Meskipun perempuan kini lebih berani mengungkapkan pelecehan seksual terutama melalui media sosial, tapi menurut Kate internet memiliki sisi buruk juga. Beberapa aktivis hak-hak perempuan kerap mendapatkan ancaman pemerkosaan hingga pembunuhan. Data-data pribadi mereka seperti alamat rumah dan lokasi kerja disebar untuk menguatkan ancaman. “Kami secara pribadi dan komunitas JFDG kerap mendapatkan ancaman dan perkataan yang tidak pantas di media sosial,” kata Kate.
Kate menyadari keadaan semacam ini bisa membuat trauma untuk para aktivis. Sehingga, kadang kala aktivis juga perlu berhenti sejenak untuk merawat diri. “Setelah Women’s March tahun ini, banyak teman-teman yang butuh istirahat. Karena trauma akibat ancaman memang bisa lama. Sesuatu yang sangat penting di sini adalah self care. Kita harus tahu batasan kita. Apakah kita cukup kuat melakukan ini?” Kate seperti melakukan renungan terhadap diri sendiri.

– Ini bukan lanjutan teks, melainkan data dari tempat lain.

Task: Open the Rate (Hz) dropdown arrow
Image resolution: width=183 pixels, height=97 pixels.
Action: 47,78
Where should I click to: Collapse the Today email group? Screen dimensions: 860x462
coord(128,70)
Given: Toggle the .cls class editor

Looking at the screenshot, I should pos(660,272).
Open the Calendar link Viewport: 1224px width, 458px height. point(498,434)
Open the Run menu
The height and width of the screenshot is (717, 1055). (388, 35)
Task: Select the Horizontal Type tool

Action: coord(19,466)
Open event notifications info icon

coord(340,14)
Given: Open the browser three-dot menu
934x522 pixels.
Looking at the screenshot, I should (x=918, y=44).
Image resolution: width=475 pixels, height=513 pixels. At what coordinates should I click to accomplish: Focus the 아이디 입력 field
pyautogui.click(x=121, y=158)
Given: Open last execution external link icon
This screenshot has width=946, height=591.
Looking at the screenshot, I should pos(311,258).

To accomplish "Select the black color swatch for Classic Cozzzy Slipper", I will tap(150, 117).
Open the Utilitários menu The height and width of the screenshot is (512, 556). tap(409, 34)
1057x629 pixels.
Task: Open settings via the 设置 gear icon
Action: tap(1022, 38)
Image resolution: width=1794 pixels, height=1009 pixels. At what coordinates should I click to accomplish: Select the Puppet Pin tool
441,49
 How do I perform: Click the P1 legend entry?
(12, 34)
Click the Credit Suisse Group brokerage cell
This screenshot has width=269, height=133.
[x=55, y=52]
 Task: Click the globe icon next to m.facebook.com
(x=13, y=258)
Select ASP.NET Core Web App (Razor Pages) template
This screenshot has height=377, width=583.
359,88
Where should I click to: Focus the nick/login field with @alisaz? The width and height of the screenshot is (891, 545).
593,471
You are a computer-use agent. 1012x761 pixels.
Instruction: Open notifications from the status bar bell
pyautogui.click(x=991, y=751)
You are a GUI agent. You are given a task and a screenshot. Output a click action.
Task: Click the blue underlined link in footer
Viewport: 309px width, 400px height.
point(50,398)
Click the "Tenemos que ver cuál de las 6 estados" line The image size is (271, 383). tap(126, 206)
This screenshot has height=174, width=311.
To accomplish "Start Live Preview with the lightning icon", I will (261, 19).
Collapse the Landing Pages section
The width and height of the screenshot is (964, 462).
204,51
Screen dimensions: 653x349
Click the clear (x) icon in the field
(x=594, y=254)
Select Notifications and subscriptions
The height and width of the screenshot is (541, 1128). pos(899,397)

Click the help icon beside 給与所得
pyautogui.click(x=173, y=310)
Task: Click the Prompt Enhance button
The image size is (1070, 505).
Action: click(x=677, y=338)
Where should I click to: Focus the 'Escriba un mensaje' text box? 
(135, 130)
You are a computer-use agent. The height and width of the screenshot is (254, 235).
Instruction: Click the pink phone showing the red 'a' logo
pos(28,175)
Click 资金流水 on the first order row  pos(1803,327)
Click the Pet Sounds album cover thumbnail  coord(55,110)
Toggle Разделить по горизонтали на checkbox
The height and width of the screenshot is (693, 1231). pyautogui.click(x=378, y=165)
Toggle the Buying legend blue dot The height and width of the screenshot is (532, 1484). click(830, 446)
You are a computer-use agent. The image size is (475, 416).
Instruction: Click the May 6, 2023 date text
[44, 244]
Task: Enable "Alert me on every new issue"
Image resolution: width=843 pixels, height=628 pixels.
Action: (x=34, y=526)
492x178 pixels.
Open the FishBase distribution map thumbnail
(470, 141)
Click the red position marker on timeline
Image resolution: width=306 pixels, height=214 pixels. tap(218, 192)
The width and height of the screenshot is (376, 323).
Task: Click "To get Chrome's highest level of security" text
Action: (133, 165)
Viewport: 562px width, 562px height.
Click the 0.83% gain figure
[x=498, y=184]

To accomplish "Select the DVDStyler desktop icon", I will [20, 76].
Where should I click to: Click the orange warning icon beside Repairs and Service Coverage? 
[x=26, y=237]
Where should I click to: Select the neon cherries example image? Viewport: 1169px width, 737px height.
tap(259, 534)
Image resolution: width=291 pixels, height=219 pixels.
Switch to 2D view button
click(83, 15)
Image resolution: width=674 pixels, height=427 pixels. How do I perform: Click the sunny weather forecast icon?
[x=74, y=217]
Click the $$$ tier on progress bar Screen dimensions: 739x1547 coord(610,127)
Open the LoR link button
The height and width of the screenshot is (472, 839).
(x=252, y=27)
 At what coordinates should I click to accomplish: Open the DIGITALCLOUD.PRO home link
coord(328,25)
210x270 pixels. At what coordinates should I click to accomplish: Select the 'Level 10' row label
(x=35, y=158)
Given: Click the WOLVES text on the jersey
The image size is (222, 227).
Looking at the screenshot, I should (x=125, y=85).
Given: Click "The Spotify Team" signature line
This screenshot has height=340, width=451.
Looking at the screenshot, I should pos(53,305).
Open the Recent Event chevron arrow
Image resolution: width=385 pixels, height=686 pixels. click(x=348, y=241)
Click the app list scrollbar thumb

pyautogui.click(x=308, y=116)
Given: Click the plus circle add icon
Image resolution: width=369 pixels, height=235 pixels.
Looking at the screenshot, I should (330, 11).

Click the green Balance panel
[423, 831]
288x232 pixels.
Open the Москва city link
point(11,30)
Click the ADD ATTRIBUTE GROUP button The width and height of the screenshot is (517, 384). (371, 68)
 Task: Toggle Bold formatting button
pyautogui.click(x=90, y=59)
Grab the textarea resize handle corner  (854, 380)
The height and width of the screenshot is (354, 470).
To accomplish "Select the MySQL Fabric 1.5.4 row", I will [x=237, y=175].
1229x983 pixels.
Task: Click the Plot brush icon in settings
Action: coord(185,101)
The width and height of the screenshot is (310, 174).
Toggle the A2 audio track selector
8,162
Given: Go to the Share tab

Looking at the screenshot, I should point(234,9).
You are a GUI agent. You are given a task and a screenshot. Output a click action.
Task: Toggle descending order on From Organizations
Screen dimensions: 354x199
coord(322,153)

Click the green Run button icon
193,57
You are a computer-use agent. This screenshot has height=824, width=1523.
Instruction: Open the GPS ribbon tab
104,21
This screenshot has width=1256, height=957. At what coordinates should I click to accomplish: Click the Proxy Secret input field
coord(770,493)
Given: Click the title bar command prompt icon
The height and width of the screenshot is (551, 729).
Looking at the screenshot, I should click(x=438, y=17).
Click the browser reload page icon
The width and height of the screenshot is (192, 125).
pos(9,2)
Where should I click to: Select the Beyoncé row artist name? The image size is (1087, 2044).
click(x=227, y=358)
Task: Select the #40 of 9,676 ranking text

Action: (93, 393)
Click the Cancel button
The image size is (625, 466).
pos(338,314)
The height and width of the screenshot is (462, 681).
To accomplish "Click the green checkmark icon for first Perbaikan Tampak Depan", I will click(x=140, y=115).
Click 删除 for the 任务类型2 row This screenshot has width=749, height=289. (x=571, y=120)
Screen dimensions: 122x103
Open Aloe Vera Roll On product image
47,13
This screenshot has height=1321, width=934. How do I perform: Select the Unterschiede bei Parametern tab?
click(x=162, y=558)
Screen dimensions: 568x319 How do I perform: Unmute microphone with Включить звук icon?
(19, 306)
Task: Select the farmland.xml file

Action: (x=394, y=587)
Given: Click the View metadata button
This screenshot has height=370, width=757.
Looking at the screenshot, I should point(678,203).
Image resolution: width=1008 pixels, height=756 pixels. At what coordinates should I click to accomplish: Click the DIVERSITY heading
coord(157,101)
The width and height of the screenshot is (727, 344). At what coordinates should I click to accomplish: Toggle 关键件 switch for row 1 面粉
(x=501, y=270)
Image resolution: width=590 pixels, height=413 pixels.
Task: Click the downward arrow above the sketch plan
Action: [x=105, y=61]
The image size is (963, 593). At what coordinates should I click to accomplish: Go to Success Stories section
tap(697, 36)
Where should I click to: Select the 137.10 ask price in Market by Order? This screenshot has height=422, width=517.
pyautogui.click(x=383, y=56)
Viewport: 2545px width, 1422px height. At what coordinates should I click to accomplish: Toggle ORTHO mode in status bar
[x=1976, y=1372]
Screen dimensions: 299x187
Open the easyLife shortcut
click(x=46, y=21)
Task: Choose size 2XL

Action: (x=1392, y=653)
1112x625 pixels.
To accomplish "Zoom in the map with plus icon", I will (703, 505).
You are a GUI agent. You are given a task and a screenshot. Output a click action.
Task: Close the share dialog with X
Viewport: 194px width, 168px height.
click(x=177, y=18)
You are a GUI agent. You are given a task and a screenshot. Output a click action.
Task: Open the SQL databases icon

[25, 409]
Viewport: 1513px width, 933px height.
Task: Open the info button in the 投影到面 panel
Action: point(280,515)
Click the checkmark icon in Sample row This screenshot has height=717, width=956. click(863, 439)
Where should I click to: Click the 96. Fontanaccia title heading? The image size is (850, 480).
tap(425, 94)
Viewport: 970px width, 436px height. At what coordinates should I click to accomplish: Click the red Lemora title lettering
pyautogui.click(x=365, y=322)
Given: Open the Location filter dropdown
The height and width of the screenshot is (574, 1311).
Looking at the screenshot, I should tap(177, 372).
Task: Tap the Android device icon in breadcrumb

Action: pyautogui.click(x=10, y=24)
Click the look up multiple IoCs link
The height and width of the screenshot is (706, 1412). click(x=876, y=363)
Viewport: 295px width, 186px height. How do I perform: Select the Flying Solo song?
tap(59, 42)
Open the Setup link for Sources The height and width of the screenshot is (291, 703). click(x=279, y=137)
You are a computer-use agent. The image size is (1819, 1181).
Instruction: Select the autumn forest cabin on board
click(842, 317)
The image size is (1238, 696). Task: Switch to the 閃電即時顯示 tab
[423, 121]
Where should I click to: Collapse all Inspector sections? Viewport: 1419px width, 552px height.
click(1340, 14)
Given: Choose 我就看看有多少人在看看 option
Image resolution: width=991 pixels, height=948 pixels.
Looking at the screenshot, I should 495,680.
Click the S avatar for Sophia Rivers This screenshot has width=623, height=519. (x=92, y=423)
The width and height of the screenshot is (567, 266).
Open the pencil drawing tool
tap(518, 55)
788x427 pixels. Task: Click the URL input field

Terakhir, Kate mengingatkan untuk tidak serta merta membagikan informasi korban di media sosial. Pasalnya, hal itu masih kerap dilakukan oleh beberapa warganet. “Si korban juga harus sadar efeknya akan bagaimana bila kasusnya tersebar di internet. Mungkin memang mereka tidak akan yakin seratus persen untuk membagikan ceritanya. Tapi, setidaknya kita memberikan pilihan,” ujarnya.(/dim)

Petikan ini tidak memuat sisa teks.